* [Task brief] Please continue the text below about the Kell blood group and the McLeod phenotype, picking up right after its final sentence.
----- Text for analysis
Kell antigens are important in transfusion medicine, autoimmune hemolytic anemia and hemolytic disease of the newborn (anti-Kell). Anti-K is the next most common immune red cell antibody after those in the ABO and Rh system. Anti-K typically presents as IgG class alloantibody. Individuals lacking a specific Kell antigen may develop antibodies against Kell antigens when transfused with blood containing that antigen. This is particularly true for the "K" antigen which shows a relatively high antigenicity and moderately low frequency (~9%) in Caucasian populations. Anti-K can also occur following transplacental hemorrhage associated with childbirth making Kell an important concern for hemolytic disease of the newborn. Following the formation of anti-K, subsequent blood transfusions may be marked by destruction of the new cells by these antibodies, a process known as hemolysis. Anti-K does not bind complement, therefore hemolysis is extravascular. Individuals without K antigens(K_{0}) who have formed an antibody to a K antigen, must be transfused with blood from donors who are also K_{0} to prevent hemolysis.

Autoimmune hemolytic anemia (AIHA) occurs when the body produces an antibody against a blood group antigen on its own red blood cells. The antibodies lead to destruction of the red blood cells with resulting anemia. Similarly, a pregnant woman may develop antibodies against fetal red blood cells, resulting in destruction, anemia, and hydrops fetalis in a process known as hemolytic disease of the newborn (HDN). Both AIHA and HDN may be severe when caused by anti-Kell antibodies, as they are the most immunogenic antigens after those of the ABO and Rhesus blood group systems.

== McLeod phenotype ==

McLeod phenotype (or McLeod syndrome) is an X-linked anomaly of the Kell blood group system in which Kell antigens are poorly detected by laboratory tests. The McLeod gene encodes the XK protein, a protein with structural characteristics of a membrane transport protein but of unknown function. The XK appears to be required for proper synthesis or presentation of the Kell antigens on the red blood cell surface.
----------
----- Recorded data
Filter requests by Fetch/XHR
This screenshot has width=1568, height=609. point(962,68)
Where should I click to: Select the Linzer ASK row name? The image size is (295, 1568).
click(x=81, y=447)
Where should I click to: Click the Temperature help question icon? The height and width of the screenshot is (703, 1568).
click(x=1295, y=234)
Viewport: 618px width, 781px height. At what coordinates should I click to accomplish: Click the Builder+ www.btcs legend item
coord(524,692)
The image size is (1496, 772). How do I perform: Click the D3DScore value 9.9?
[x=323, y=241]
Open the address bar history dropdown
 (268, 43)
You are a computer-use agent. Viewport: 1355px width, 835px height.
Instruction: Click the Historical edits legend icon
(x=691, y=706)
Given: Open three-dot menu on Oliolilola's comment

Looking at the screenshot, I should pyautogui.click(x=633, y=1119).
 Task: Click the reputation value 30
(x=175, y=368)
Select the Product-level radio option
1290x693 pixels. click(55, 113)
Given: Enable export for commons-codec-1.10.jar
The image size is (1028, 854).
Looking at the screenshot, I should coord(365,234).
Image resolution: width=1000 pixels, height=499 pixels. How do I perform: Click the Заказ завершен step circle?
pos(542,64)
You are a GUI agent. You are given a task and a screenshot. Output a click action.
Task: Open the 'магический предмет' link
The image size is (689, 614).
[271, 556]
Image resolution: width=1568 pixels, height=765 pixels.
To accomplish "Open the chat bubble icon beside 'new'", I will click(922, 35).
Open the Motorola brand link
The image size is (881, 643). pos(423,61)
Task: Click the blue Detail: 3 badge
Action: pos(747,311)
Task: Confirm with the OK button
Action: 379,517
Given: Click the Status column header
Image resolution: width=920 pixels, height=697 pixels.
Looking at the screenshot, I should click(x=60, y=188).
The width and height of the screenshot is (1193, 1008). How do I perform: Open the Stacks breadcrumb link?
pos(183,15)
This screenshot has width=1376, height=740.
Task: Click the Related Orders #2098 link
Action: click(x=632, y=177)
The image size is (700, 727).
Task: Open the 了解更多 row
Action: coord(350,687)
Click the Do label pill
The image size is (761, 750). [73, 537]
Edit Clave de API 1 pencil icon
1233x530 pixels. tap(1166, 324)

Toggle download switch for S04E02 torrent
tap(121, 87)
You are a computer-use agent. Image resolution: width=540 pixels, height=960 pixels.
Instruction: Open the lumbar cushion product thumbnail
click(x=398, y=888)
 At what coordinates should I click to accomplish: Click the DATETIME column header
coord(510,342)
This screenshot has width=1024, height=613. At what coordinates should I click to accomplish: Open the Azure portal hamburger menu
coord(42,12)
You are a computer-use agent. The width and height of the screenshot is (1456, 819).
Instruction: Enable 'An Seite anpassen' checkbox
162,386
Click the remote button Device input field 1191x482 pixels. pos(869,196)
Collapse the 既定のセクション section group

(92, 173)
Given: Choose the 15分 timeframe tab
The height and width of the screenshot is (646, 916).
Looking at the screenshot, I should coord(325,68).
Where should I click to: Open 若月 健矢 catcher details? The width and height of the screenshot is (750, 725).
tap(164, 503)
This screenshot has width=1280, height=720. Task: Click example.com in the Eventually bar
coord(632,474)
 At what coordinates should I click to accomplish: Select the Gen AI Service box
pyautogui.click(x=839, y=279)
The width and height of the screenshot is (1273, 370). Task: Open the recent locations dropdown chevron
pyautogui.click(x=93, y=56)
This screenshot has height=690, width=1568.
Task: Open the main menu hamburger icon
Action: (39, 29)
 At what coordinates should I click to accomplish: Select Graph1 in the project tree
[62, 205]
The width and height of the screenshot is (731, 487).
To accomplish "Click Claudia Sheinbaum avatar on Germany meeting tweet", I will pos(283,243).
----------
* [Your response]
== Other associations ==

Evidence supports a genetic link between the Kell blood group (on chromosome 7 q33) and the ability to taste phenylthiocarbamide, or PTC, a bitter-tasting thiourea compound. Bitter taste receptor proteins in the taste buds of the tongue that recognise PTC are encoded on nearby chromosome locus 7 q35-6.

== Clinical diagnostic ==
Clinical testing in patient care for Kell antigens follows published minimum quality and operational requirements, similar to red cell genotyping for any of the other recognized blood group systems. Molecular analysis can identify gene variants (alleles) that may affect Kell antigens expression on the red cell membrane.

== History ==

The Kell group was named after the first patient described with antibodies to K_{1}, a pregnant woman named Mrs. Kelleher in 1945. Mrs. Cellano was likewise a pregnant woman with the first described antibodies to K_{2}. The K_{0} phenotype was first described in 1957 and the McLeod phenotype was found in Hugh McLeod, a Harvard dental student, in 1961.
King Henry VIII of England may have had Kell-positive blood type, explaining the deaths of seven of his ten children at, or soon after, birth, supported by the revelation that Henry may have inherited Kell from his maternal great-grandmother, Jacquetta of Luxembourg. Alternatively he may have had McLeod syndrome, explaining his mental deterioration around age 40.